• **What is being asked**:
Up to and including the line with "Viewport: 868px width, 496px height.", restate the records below word for word, beginning with their first line.
Stored data section start
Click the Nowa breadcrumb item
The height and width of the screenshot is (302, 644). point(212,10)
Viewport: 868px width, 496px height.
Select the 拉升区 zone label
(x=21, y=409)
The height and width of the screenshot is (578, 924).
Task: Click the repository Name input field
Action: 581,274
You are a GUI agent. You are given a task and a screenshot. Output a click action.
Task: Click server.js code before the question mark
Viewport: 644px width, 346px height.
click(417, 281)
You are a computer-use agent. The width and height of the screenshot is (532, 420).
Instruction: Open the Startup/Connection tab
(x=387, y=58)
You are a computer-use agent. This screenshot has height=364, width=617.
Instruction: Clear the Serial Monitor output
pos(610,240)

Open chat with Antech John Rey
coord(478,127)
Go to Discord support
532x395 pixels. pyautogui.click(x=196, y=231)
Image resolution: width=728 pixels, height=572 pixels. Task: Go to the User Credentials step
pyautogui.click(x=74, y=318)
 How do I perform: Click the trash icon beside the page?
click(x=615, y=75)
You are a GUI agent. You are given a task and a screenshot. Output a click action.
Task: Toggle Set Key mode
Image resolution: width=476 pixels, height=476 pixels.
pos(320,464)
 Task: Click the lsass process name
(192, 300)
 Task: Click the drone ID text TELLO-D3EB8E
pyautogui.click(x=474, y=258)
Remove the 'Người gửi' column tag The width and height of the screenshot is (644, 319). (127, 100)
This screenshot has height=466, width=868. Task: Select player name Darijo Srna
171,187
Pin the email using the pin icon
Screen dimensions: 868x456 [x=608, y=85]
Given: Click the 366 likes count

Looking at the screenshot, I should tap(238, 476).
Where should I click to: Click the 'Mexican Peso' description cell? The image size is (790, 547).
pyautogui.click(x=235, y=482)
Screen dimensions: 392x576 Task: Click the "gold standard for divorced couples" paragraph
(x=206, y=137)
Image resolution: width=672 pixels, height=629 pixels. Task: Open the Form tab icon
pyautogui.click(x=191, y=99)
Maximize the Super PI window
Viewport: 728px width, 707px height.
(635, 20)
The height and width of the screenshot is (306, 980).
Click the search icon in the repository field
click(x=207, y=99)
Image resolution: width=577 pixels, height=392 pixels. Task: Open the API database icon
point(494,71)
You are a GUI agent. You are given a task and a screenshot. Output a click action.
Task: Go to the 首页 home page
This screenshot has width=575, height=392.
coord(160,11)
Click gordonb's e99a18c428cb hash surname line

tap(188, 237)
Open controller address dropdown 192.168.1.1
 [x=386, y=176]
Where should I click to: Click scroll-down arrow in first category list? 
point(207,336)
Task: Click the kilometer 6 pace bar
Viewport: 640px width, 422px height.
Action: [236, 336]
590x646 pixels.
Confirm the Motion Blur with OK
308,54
Stored data section end
• **Response area**:
Click the Nowa breadcrumb item
The height and width of the screenshot is (302, 644). point(212,10)
Viewport: 868px width, 496px height.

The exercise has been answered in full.